已经安定下来的局面,因为陈阳的举动,再度变得敏感而微妙。
许多人感到莫名其妙,他们并不知道陈阳与这几人之间的关系。
李文民将他从地上扶起,简单将事情道来。
听完之后,陈阳怒道。
“好一位大宗师。”
“欺我师叔,辱我师叔,逼我师叔自废道行!”
他望着明一,后者状态奇差,一身道行果然尽失。
这竟是道门大宗师做出来的事情!
“死几个道门败类,就能换回三百多人性命,换了谁都会这么做!”
余海道:“陈玄阳,摆清楚你自己的身份,你是道门弟子,你难道要为几个道门败类,与道门为敌?”

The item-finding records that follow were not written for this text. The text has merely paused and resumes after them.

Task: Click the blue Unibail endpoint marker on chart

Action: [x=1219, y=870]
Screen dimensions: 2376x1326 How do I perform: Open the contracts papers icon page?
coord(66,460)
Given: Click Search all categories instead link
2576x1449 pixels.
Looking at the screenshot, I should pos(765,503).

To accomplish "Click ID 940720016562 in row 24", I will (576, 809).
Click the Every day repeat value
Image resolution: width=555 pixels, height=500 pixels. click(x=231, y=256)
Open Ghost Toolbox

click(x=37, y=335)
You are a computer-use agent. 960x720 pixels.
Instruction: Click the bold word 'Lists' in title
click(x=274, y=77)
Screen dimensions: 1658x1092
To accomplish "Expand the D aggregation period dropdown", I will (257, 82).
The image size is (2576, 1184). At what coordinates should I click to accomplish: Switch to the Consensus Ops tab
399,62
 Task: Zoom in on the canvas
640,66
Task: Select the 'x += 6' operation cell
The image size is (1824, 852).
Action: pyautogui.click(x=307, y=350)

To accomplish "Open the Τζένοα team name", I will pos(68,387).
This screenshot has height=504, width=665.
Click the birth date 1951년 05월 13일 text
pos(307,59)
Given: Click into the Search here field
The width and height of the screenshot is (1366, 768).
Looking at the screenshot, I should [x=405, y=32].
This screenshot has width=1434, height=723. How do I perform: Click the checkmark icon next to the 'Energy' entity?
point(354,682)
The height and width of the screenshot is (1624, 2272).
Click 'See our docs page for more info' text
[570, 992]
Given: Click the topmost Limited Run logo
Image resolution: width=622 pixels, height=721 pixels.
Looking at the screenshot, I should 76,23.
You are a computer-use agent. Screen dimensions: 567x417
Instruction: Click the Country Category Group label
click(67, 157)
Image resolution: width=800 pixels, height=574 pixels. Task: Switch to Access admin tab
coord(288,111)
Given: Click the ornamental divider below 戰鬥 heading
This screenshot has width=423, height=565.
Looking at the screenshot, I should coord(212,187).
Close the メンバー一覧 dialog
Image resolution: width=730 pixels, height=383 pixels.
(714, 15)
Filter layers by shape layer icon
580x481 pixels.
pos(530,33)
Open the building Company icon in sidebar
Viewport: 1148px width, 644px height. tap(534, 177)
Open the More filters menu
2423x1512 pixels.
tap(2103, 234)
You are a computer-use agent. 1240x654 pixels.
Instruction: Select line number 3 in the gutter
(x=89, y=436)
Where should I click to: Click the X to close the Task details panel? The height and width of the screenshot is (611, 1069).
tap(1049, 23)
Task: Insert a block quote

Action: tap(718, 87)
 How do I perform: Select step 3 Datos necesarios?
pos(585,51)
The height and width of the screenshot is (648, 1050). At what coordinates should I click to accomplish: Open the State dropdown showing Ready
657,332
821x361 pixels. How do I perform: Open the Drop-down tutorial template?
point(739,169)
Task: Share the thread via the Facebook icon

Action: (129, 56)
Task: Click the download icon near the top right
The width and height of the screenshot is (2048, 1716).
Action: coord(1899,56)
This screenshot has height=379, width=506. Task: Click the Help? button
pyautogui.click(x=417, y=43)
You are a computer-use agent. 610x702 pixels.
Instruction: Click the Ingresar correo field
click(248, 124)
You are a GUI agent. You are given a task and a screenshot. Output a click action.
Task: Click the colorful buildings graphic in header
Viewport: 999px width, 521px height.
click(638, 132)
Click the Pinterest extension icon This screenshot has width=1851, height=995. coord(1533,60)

陈阳看着脸色涨红的林平海,看着愤怒讨伐自己的余海,说道:“道门绝不与邪修妥协,任何形式的妥协!”
余海道:“他自愿废除道行,与我等何干?”
陈阳道:“但他们是我陈玄阳的师叔!”
余海道:“你要如何?”
陈阳道:“师叔虽被道门除名,但依旧是我师叔,若因被道门除名,而不认辈分,我陈玄阳也不配修道。”
“喜欢踩人?那就斩了!”
“嘭!”
他将林平海砸在地上,拔剑就对着他的腿斩下。
林平海瞪大双眼,试图爬起来,但陈阳的剑太快了。
他只能看见一道寒芒闪烁落下,完全躲不开。
“铛!”
一柄长剑伸出,拦住了陈阳的剑。
骨剑近在咫尺,只有几寸不到。
锋利的剑气已经割破了林平海腿上的道服,只差那么几寸,这条腿就保不住了。
“这里是崆峒山,容不得放肆。”
柳山遗握剑,将骨剑挡开。
他心中震惊。
这一剑,他看似十分轻松就将其挡开了。
但事实上,两剑相触时,他清楚地感受到,陈阳这一剑的力量究竟多么恐怖。
他的淡定都是表面上强行装出来的。
他惊讶,陈阳同样惊讶。
此刻的自己,乃是冰肌玉骨,且是巅峰。
虽说这一剑并未动用全部实力,但若只是筑基,绝不可能挡得住。
这老东西也是冰肌玉骨?
筑基的修士,已是天骄般的人物,不可多见。
便是南崖在崆峒山如此放肆,也只出了林平海四个筑基。
更不要说冰肌玉骨。
这样的人物,普通弟子一辈子也难以见到。
“小友,可否给老道一个面子?”
柳山遗看着他。
然而,陈阳却是摇头。
柳山遗面容略显冷峻,落剑于脚下:“你是灵修,但也不可在崆峒山放肆。得饶人处且饶人,你既然已经教训了他,此事就此揭过。你若执意而为,便是与崆峒山道门作对,便是与我柳山遗作对。”
“崆峒山又如何?”
“崆峒山的大宗师,就可以欺我师叔?辱我师叔?”
陈阳冷笑,崆峒山在道门地位崇高。
他自然是知道的。
但是地位再高,欺负到自己的头上,这口气他也咽不下去。
“唰!”
陈阳扬剑而起,声音骤然一凝,质问道:“你让,还是不让?”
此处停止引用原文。